CHI SARANNO I REFERENTI DI FORZA ITALIA?

Pare che, finalmente, Berlusconi abbia capito che occorre liberarsi della zavorra delle colombe, interessate più a piluccare ciò che ancora offre la politica più che a pianificare strategie organiche per una vittoria netta e definitiva alle elezioni.
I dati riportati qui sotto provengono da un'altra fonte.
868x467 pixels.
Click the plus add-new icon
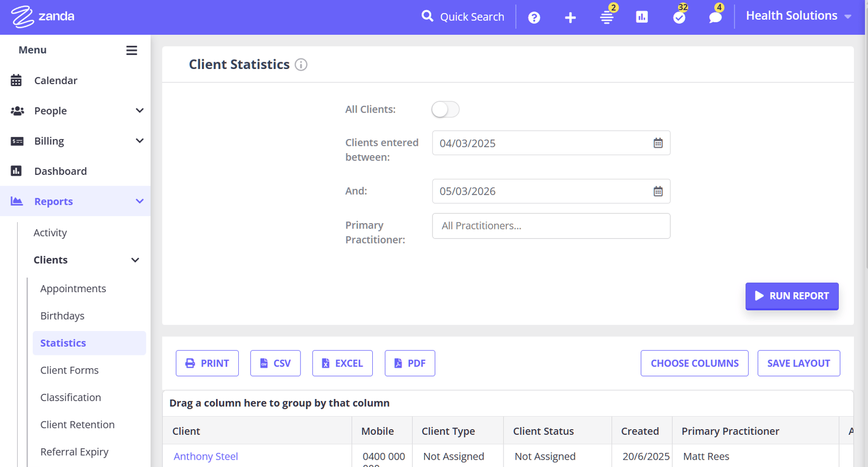coord(570,18)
Per conquistare, come centro destra, quella maggioranza assoluta che si stenta a recuperare, essendo stati i diversi politicanti più intenti alle poltrone, agli incarichi e agli affari più che alla politica vera, nell’incapacità, del resto, di muoversi in un mondo dove l’abilità politica non si può certo comprare.
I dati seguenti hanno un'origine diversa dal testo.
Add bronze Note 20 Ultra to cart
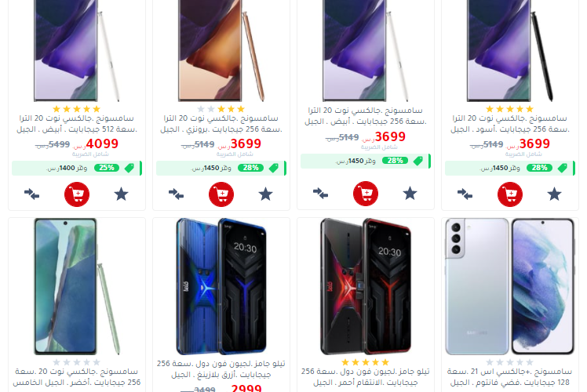This screenshot has height=392, width=587. [221, 194]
Molti non vedono l’ora che arrivi questa scissione, che si ritorni a Forza Italia, e sono arrivate gradite le notizie di quanti intendono restare nel PDL, fra le colombe, per continuare  a piluccare.

Il problema di Forza Italia, però, non è meno preoccupante, considerato anche che il cavaliere ha i suoi ca…voli per la testa e non può pensare, per esempio, al piccolo puntino sulla carta geografica rappresentato da Ragusa.

Ma chi prenderà in mano la situazione ? Ci saranno nomi imposti da Miccichè o dalla Prestigiacomo o si potrà costituire democraticamente un coordinamento del partito ? Si vedranno veramente professionisti e imprenditori prendere in mano la situazione o dovremmo sottostare al politicante di turno, nelle grazie dei notabili regionali, per ritornare al bordello esistito finora ? O peggio dovremo assistere al ritorno dei fuoriusciti che ritorneranno all’ovile per una nuova torta da spartire ?

Secondo me si arriverà a qualcosa di preconfezionato che, magari, ci sarà presentato nel corso di una sfavillante convention in qualche salone d’albergo, dove, dietro un tavolo, troveremo schierati tutte le facce note degli ultimi anni, sorridenti per la ricerca dell’ennesimo consenso.

La malafede che si muove sottotraccia è data dalla totale assenza di notizie sugli attuali schieramenti, a favore o contro Berlusconi, ma, d’altra parte, cosa ci si potrebbe aspettare da gente che dopo la sconfitta elettorale non ha avuto il coraggio di convocare una sola riunione per analizzare la sconfitta ?

Dalle nostre parti sono pochissime le persone credibili che potrebbero dare una risposta a questi interrogativi, si spera lo facciano, in ogni caso i leader regionali che non solo devono spiegare a chi sarà affidato il timone locale, ma devono anche rendere conto dell’abbuffata di cioccolato che hanno fatto in passato.